PPACA Section 9010 requires insurers to generate $8 billion in revenue for the government this year and more in later years by paying a size-based fee.
The 3 R’s rules
Regulators on the NAIC working groups say they based the current draft of “INT 13-04: Accounting for the Risk Sharing Provisions of the Affordable Care Act” on NAIC guidelines for Medicare Part D risk-management programs.
The PPACA risk-management program getting the most attention — the risk corridor program — is supposed to use money from any individual or small-group carrier, inside or outside the PPACA exchange system, that has a good underwriting profit margin in 2014, 2015 or 2016 to help PPACA exchange plans with poor underwriting results.
If too few carriers do well to help exchange carriers get underwriting profits up to the PPACA minimum, the federal government is supposed to make up for the funding shortfall.

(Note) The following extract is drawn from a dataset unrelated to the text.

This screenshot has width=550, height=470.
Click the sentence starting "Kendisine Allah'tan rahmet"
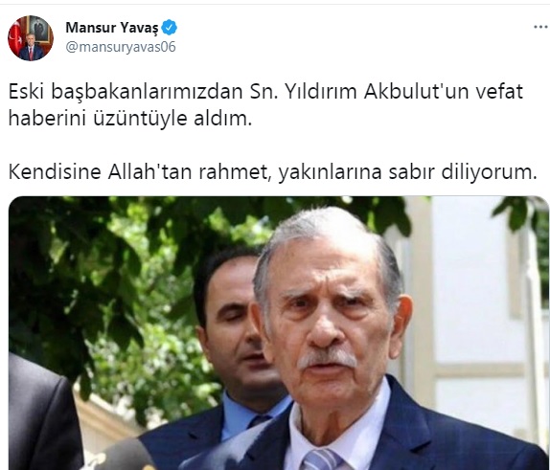click(272, 172)
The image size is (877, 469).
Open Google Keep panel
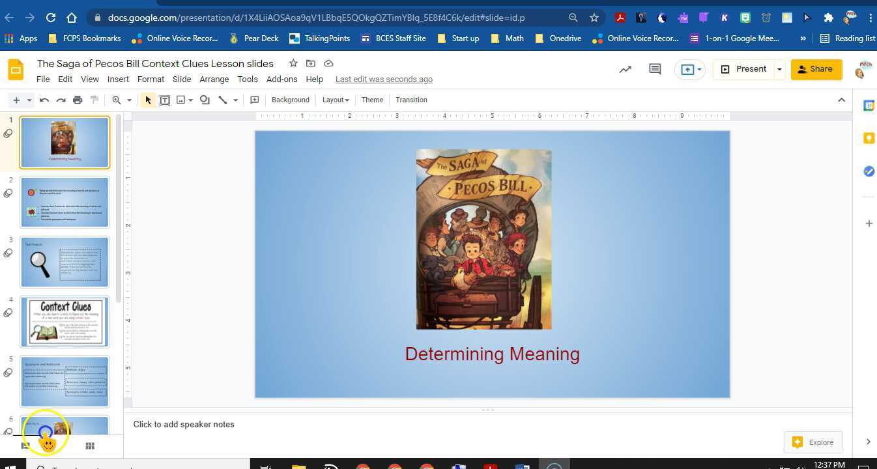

One open question is how state regulators will handle treatment of payments coming from the temporary risk corridor program.
Originally, drafters suggested that insurers should wait 90 days before treating amounts from any of the risk-management programs as admitted assets.
America’s Health Insurance Plans and the Blue Cross and Blue Shield Association are asking regulators to let insurers count payments due from the risk corridor program as admitted assets, “inasmuch as they are a receivable from a government or a government-sponsored entity, the funding of which is mandated by law.”
Section 9010 assessments
The guidelines the Executive Committee and the Plenary are reviewing — the proposed Statement of Statutory Accounting Principles (SSAP) Number 35R — deal with the mechanics of coming up with words to describe the fee and determining how insurers include the fee in financial statements.
The SSAP Number 35R drafters used the term “data year” to refer to the calendar year immediately before the “fee year” — the year when the Section 9010 fee is actually due at the U.S. Treasury.
During a data year, an insurer or other reporting entity would have to create a “special surplus amount” equal to the fee amount it expects to pay in the fee year.
The insurer could wait until the fee year comes along to officially recognize the fee liability, but it would have to show how paying the fee during the data year would have affected its risk-based capital (RBC) ratio.
The guidance would be effective for annual reporting periods starting Jan. 1, 2014.